It must be some other Koch Industries, and not the benefactor to Reason.com.
Stooksberry, a Guatemalan man just lit someone on fire on the subway.
Scenes from New York should be something else tomorrow
Another democrat success story!
And this article is, of course, weak-manning.
The argument really isn't 'should asylum' exist - its that our current criteria for granting it are crazy.
We should be following the asylum criteria set forth by our international treaties. Period. Which means accepting only people that are in mortal danger form government or related forces. And those people are supposed to settle in the closest safe country.
>"May America be an Asylum to the persecuted of the earth!"
We're not getting the persecuted though. We're getting persecutors.
Political asylum is only necessary as an exception to the extreme restrictions already imposed on routine immigration. If we let anyone visit or live in the United States indefinitely as long as they support themselves there would be no need to carve out political asylum to bypass immigration quotas. Another possible exception would be that political refugees might technically be criminal in their home nations for political reasons without necessarily being "criminals" in the American sense for denial of entry.

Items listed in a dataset
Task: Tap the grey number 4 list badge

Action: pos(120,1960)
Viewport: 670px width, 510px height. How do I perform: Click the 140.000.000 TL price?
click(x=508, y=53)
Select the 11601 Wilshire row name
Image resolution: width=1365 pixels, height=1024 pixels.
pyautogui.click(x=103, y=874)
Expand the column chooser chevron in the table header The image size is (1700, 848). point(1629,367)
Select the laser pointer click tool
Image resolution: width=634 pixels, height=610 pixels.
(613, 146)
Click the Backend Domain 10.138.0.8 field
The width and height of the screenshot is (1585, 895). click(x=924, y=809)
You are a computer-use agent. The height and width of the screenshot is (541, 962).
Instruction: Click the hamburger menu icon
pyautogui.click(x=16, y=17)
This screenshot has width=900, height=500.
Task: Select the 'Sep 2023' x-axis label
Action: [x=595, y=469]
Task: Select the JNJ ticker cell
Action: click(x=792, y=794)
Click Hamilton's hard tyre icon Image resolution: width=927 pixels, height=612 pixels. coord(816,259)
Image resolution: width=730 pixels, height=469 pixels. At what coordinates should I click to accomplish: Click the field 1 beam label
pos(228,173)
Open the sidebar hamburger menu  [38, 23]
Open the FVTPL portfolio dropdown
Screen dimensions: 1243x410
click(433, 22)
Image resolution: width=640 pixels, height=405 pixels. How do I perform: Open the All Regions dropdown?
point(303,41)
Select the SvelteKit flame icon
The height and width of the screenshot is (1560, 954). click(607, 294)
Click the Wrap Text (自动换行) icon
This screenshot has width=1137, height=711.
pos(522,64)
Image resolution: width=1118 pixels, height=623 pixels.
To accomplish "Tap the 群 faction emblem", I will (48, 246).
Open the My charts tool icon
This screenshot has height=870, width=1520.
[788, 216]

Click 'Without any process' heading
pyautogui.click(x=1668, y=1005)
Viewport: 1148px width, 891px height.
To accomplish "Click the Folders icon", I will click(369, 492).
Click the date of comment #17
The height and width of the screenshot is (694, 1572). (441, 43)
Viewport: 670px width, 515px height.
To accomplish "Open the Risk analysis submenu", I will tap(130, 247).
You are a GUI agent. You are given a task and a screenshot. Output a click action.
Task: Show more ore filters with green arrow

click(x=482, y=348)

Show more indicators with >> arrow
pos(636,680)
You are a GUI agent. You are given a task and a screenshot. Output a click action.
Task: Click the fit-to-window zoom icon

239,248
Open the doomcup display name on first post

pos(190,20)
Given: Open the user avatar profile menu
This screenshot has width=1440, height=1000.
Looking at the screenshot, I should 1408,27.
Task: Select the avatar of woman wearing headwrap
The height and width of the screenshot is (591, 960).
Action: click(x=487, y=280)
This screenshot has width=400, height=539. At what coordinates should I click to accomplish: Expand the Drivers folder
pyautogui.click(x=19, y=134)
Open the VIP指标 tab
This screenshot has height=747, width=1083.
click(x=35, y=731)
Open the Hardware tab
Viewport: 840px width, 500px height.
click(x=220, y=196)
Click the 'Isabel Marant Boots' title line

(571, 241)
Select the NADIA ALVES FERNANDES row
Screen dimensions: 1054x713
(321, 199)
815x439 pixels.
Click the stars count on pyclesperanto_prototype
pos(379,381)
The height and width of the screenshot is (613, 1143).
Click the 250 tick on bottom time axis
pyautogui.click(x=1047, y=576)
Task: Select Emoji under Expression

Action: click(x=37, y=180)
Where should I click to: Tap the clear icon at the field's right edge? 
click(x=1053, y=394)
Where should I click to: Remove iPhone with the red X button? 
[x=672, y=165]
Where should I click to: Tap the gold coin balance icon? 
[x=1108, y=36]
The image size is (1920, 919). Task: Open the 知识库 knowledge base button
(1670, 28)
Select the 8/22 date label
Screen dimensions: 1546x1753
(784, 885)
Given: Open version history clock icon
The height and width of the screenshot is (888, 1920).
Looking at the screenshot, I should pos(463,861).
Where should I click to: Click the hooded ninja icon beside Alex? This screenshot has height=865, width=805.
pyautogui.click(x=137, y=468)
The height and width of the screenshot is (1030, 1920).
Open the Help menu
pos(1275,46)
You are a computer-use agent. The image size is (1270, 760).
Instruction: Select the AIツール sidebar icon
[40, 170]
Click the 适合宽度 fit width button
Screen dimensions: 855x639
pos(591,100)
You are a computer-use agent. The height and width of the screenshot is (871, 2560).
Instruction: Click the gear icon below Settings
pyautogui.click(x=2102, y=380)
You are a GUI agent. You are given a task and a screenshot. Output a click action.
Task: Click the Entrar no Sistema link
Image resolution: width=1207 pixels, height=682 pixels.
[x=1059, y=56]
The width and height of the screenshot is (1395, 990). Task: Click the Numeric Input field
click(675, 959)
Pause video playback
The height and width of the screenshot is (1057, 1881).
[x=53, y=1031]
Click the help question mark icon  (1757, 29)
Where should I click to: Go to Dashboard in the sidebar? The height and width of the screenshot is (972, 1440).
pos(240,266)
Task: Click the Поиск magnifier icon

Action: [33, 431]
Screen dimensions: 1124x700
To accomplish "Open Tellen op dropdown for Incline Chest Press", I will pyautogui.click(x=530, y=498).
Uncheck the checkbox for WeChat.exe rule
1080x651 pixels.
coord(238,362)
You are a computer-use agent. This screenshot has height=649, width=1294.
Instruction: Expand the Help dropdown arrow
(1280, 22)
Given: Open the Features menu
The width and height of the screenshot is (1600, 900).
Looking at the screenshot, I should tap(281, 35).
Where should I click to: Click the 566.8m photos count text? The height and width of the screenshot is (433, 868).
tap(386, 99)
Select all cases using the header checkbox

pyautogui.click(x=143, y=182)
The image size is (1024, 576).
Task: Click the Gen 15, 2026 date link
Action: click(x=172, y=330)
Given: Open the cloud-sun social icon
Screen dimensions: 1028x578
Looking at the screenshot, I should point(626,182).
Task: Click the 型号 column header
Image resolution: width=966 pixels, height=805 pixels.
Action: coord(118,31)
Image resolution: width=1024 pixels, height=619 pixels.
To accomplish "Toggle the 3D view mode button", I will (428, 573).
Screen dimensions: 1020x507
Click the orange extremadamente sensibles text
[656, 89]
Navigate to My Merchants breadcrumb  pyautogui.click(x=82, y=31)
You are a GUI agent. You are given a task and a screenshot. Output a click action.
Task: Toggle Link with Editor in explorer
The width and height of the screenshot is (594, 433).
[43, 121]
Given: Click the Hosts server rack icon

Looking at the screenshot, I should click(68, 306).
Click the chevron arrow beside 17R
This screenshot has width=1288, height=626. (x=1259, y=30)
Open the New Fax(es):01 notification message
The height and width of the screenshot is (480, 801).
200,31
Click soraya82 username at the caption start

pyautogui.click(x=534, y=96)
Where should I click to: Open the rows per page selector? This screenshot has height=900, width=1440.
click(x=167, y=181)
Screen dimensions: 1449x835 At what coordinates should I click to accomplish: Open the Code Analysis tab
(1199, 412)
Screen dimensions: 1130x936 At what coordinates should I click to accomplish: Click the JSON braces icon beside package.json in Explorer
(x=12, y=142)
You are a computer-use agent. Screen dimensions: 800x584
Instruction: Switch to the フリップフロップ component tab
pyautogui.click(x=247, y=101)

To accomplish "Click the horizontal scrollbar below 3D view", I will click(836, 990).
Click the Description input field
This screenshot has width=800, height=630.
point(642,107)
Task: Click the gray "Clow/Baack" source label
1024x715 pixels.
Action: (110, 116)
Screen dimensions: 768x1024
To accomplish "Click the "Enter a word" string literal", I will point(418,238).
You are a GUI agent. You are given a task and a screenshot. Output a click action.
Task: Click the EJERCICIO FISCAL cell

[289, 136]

* **Required work**
Reproduce word for word everything in the asylum comments from "Scenes from New" down to "it are crazy.".

* **Task output**
Scenes from New York should be something else tomorrow
Another democrat success story!
And this article is, of course, weak-manning.
The argument really isn't 'should asylum' exist - its that our current criteria for granting it are crazy.